Più di una prestazione su tre garantita dal privato
Ma quante, degli 80 milioni di prestazioni sanitarie erogate ogni anno in Veneto, sono assicurate dal privato accreditato? «Almeno il 36%, ed è un calcolo della Regione — rivela Giusepe Caraccio, presidente per Veneto e Trentino Alto Adige di Anisap, sigla degli ambulatori accreditati —. Però dal primo aprile non potremo più garantire il nostro apporto oppure dovremo ridurlo di molto. Tutto ciò a scapito degli utenti, del resto non ci stiamo dentro con le spese: come si fa a pagare una visita dermatologica 20 euro, un controllo per il Parkinson 15 euro, una Tac 90? E non ci stiamo ribellando solo noi, ma i centri accreditati di tutta Italia, che per sostenere il sistema pubblico spesso riducono l’attività di privato puro.

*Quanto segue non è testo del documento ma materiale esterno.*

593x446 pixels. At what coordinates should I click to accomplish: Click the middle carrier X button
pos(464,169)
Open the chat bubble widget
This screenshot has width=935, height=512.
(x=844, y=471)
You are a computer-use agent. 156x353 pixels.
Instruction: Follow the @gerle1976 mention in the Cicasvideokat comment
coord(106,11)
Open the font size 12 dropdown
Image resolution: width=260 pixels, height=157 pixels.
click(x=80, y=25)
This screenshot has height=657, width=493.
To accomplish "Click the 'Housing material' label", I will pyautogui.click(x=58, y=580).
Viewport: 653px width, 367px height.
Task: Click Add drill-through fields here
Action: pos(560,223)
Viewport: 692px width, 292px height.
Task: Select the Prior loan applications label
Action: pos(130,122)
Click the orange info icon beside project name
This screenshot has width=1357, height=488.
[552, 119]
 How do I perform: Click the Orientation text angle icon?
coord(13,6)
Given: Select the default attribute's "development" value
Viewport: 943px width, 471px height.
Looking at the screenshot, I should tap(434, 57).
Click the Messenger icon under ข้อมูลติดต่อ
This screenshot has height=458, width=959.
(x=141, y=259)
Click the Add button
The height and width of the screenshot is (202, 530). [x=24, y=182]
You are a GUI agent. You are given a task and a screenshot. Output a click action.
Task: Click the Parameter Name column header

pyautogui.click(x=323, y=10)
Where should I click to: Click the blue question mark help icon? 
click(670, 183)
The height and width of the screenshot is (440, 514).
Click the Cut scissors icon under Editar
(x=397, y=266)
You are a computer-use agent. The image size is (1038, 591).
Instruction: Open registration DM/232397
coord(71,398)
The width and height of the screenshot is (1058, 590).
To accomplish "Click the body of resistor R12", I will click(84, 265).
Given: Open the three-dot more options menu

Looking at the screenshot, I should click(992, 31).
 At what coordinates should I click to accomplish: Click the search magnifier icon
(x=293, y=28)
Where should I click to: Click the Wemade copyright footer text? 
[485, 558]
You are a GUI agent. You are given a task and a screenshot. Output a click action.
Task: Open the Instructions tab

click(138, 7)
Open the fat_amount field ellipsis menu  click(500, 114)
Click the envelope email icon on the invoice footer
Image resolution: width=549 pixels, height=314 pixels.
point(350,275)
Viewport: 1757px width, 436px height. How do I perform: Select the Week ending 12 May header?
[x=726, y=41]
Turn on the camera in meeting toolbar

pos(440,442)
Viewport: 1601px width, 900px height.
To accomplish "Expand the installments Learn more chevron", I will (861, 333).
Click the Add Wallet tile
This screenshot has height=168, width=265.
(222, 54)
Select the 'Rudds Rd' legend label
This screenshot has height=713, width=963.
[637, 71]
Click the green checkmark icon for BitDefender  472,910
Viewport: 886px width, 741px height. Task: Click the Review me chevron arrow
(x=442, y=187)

Per la diagnostica il Veneto deve mantenere le tariffe attuali, si può ridurre qualcosa per i laboratori di analisi o altre voci minori».
L’ira della Cgil
«Per sostenere le tariffe più alte d’Italia — tuona la Cgil — il Veneto paga ai privati 100 milioni di euro l’anno». Ridimensionati a 75 dalla Regione, che per cercare di trovare una soluzione ha convocato un tavolo di lavoro con le parti: il prossimo incontro sarà il 6 marzo. «Ci auguriamo che il confronto sia costruttivo e tenga conto delle istanze rappresentate dalla sanità privata accreditata», il sintetico commento di Aiop Veneto, presieduta da Giuseppe Puntin.